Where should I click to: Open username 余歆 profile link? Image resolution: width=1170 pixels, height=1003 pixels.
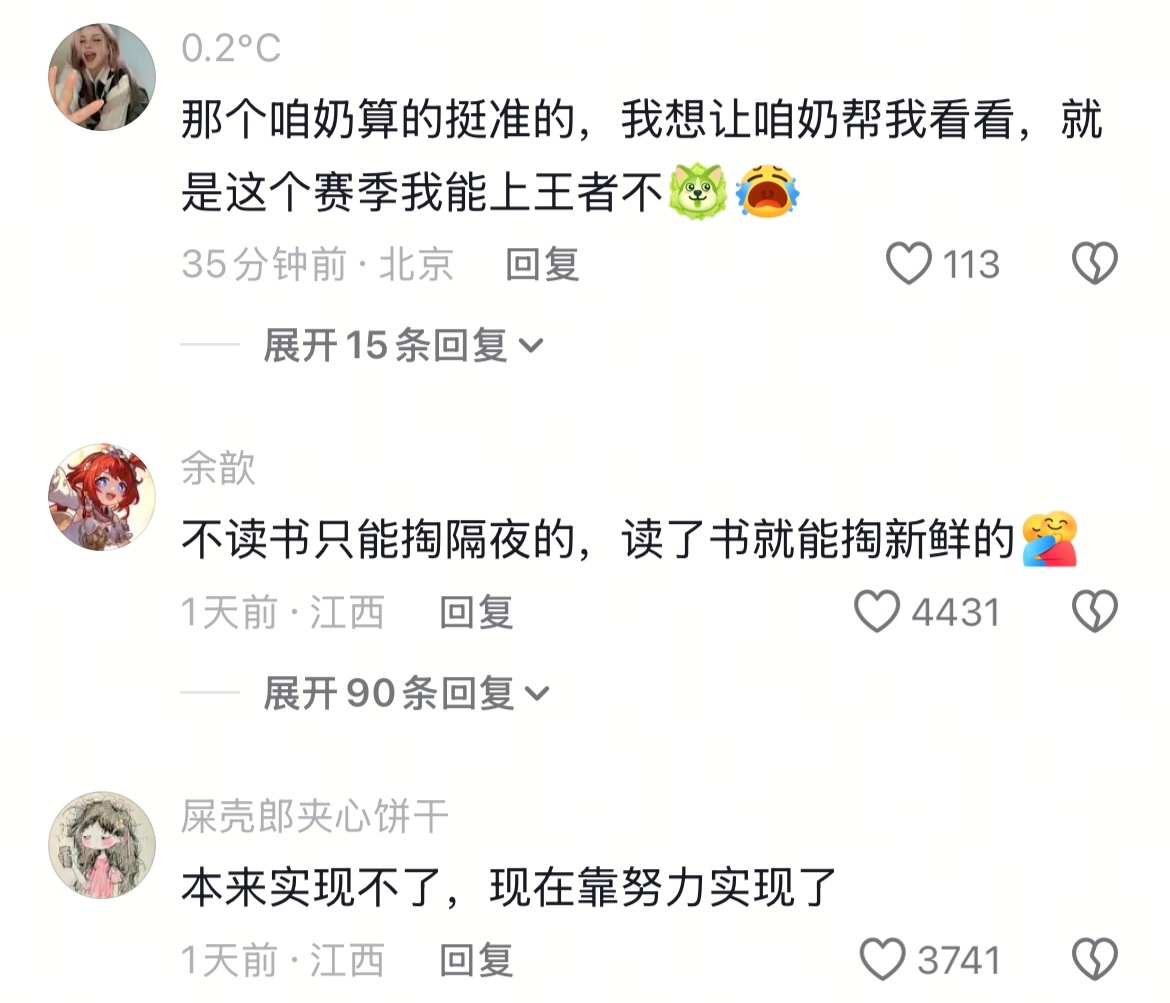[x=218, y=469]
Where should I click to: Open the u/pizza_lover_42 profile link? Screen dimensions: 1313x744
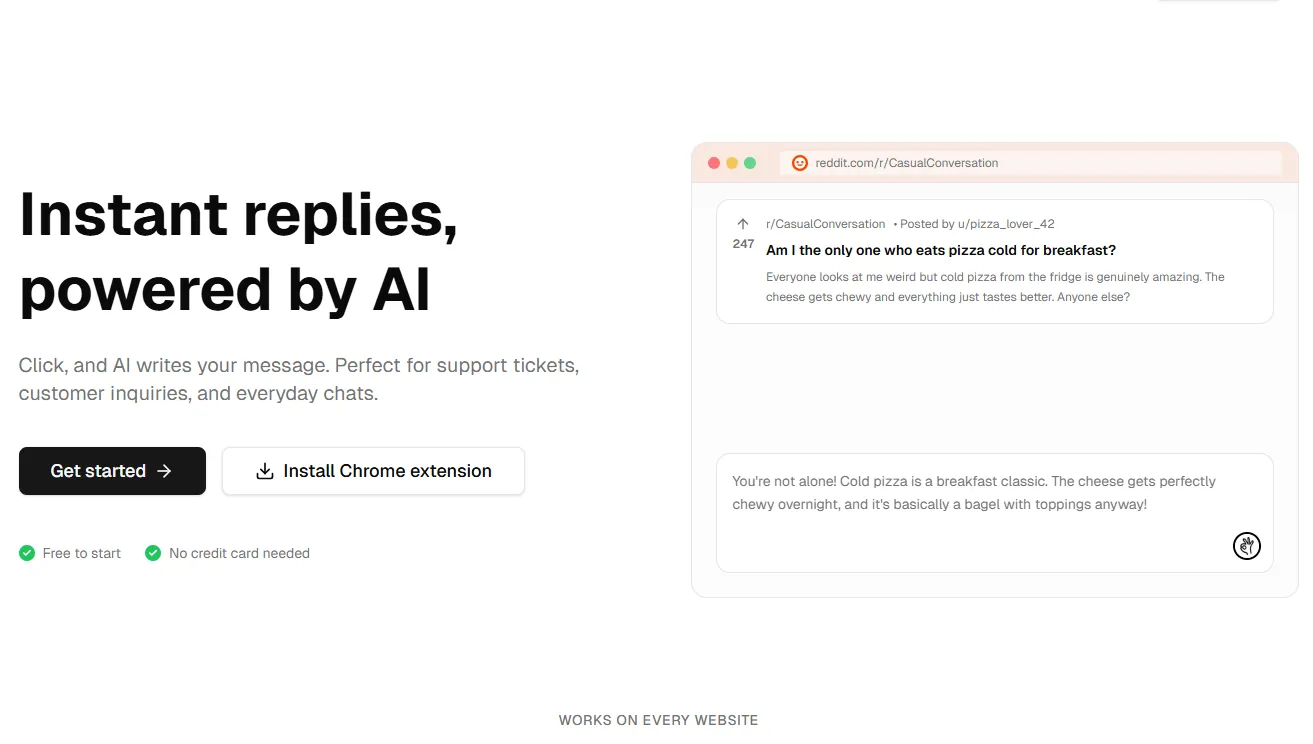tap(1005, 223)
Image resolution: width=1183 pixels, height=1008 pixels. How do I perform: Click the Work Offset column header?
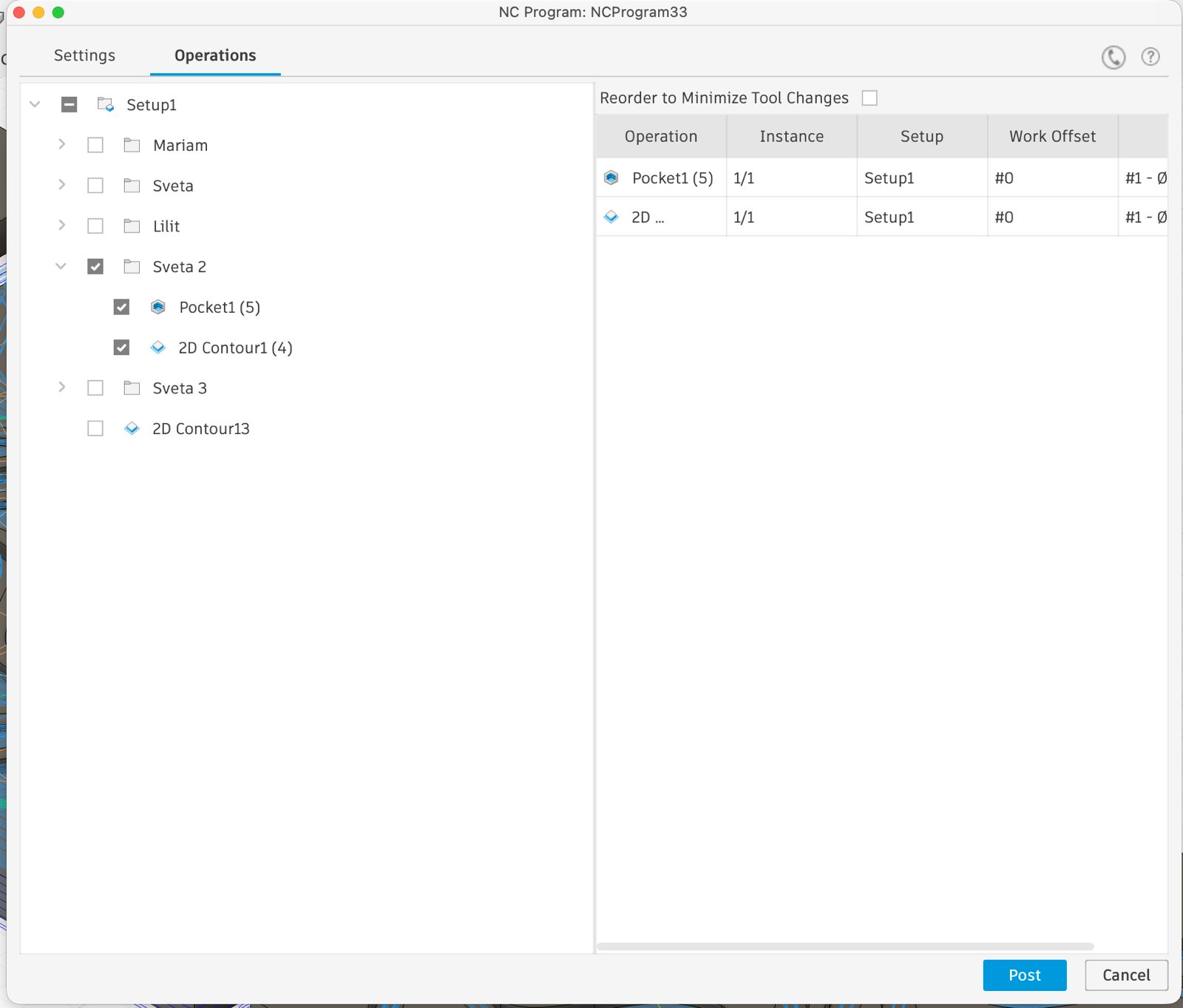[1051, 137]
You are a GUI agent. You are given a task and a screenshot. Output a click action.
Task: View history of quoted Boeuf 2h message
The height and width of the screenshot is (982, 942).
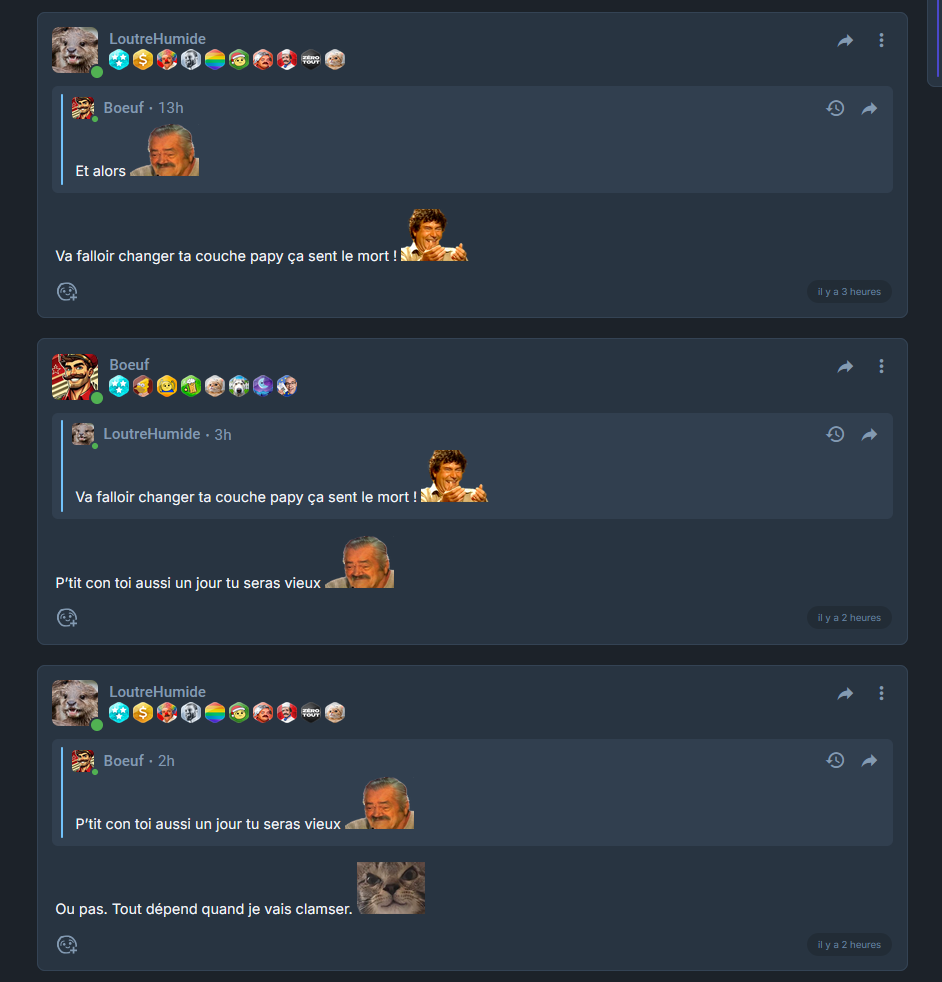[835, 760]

○ ○ ○

Exercise details >>
Skip every picture and retype only the lines from the line with "Where should I click to: Open the" through the last line of the listing, both ends included, exactly as they appear.

Task response >>
Where should I click to: Open the u/pizza_lover_42 profile link? Screen dimensions: 1313x744
tap(1005, 223)
Image resolution: width=1183 pixels, height=1008 pixels. How do I perform: Click the Work Offset column header?
[1051, 137]
You are a GUI agent. You are given a task and a screenshot. Output a click action.
Task: View history of quoted Boeuf 2h message
The height and width of the screenshot is (982, 942).
[835, 760]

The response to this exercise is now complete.